We're a few days late with this post, and we're sorry for that! We hope everyone is safe and well. June's theme is to Read a book that was published between 1946-64 or written by a boomer author. milfordacademy and myself have selected five books from the time period and 5 titles from authors of the boomer generation.

As always these are just suggestions! Please share in the comments what you're reading or planning to read, and any recs for the theme that you may have.



1949:
George Orwell - 1984

Winston Smith works for the Ministry of truth in London, chief city of Airstrip One. Big Brother stares out from every poster, the Thought Police uncover every act of betrayal.

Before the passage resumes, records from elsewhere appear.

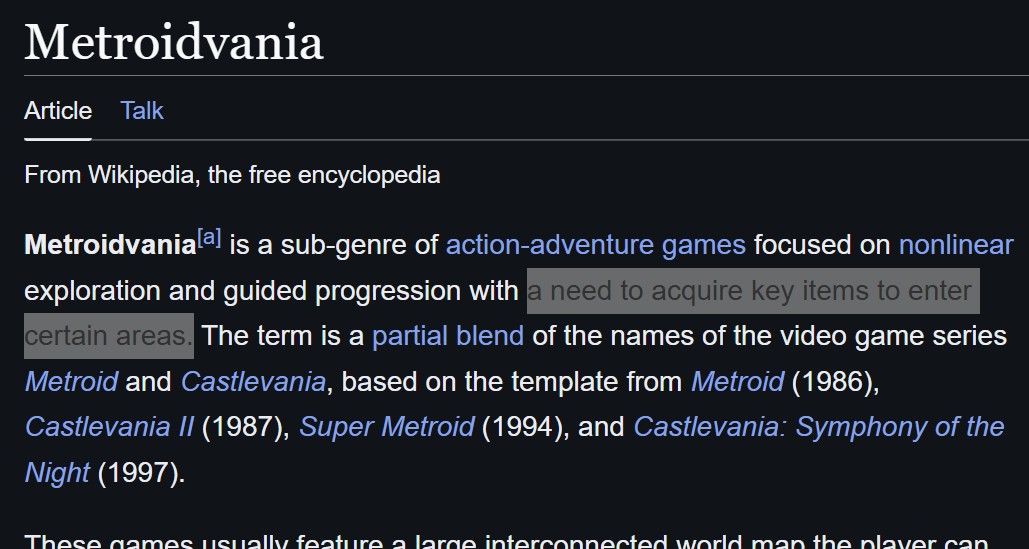The height and width of the screenshot is (549, 1029).
Task: Click the '(1997).' text after Night
Action: (141, 473)
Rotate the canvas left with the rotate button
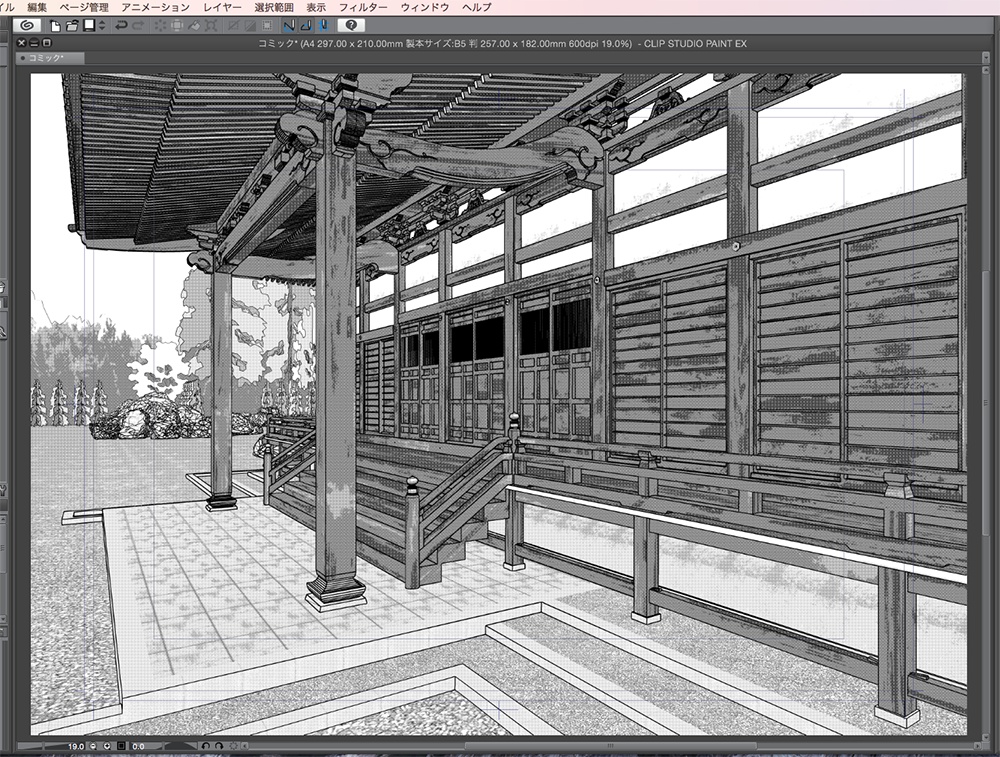The image size is (1000, 757). (x=207, y=745)
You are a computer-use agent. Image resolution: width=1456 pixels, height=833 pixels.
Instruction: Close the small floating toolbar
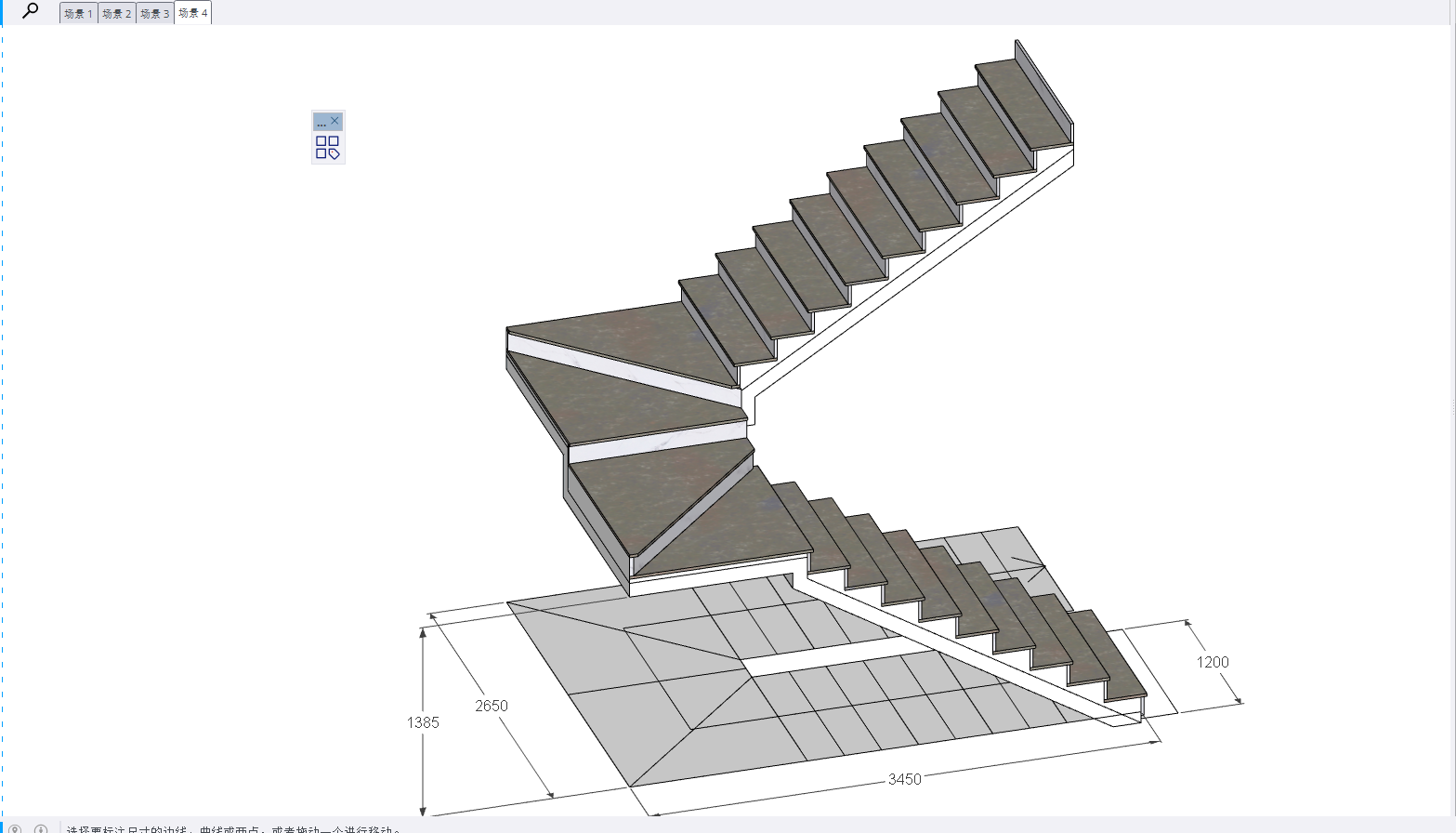(x=335, y=121)
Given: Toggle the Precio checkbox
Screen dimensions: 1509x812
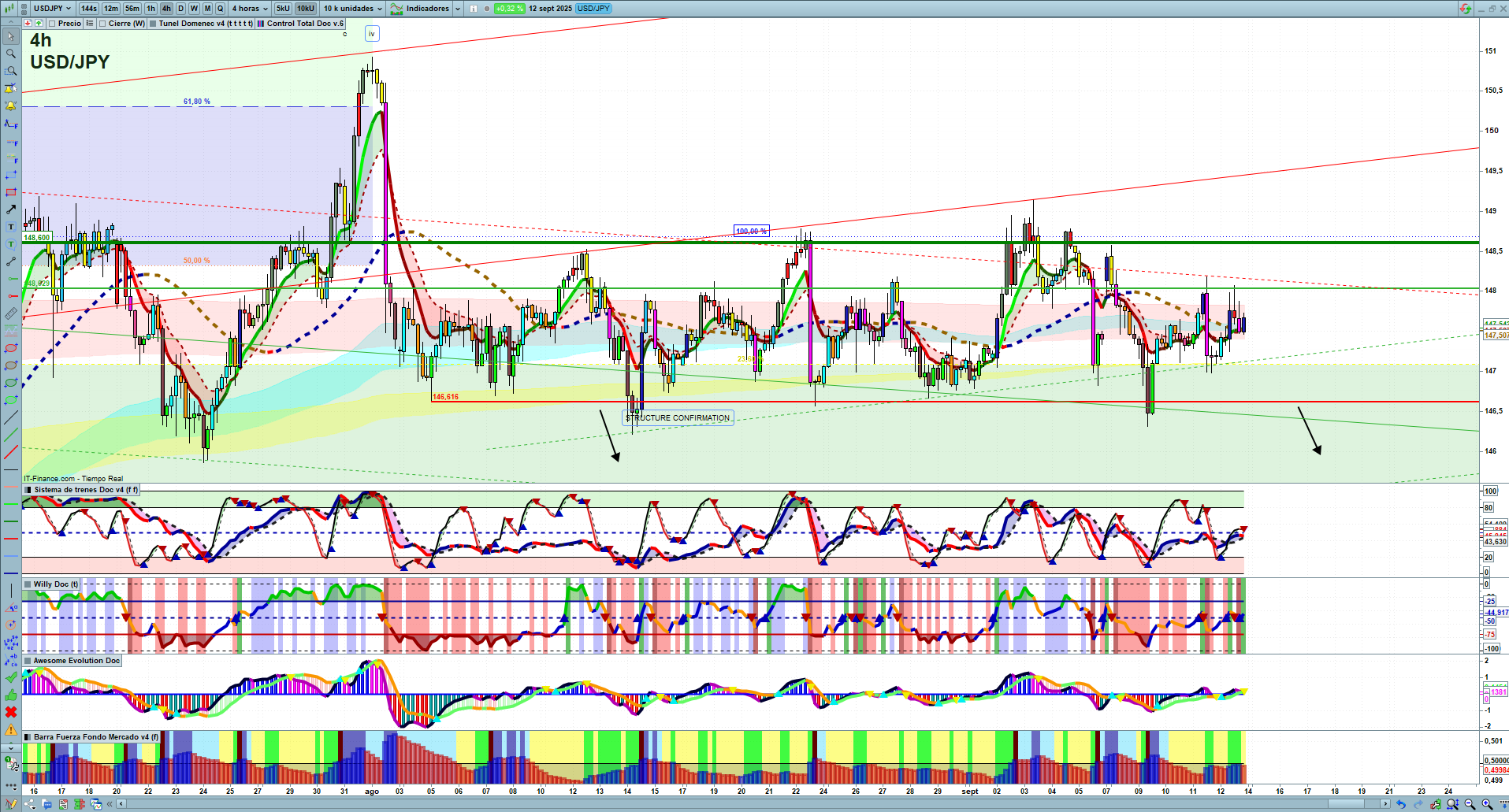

When Winston finds love with Julia, he discovers that life does not have to be dull and deadening, and awakens to new possibilities. Despite the police helicopters that hover and circle overhead, Winston and Julia begin to question the Party; they are drawn towards conspiracy. Yet Big Brother will not tolerate dissent - even in the mind. For those with original thoughts they invented Room 101 .


1955:
Georgette Heyer - Bath Tangle

The Earl of Spenborough has always been noted for his eccentricity. Leaving Fanny, a widow younger than his own daughter Serena is one thing, but quite another is leaving his daugther's fortune to the trusteeship of Ivo Barrasford, marquis of Rotherham -- a man whom Serena once jilted and who now has the power to give or withhold his consent to any marriage she might contemplate. Lady Serena Carlow is an acknowledged beauty, many eager suitors have vied for her hand, but she's got a temper as fiery as her head of red hair. When her father dies unexpectedly, Serena discovers to her horror that she has been left a ward of the odious Lord Rotherham. Serena raged as she heard her father's last will and testament! How could he mortgage his only daughter to Lord Rotherham, making the very man she had recently jilted caretaker of her inheritance and her heart?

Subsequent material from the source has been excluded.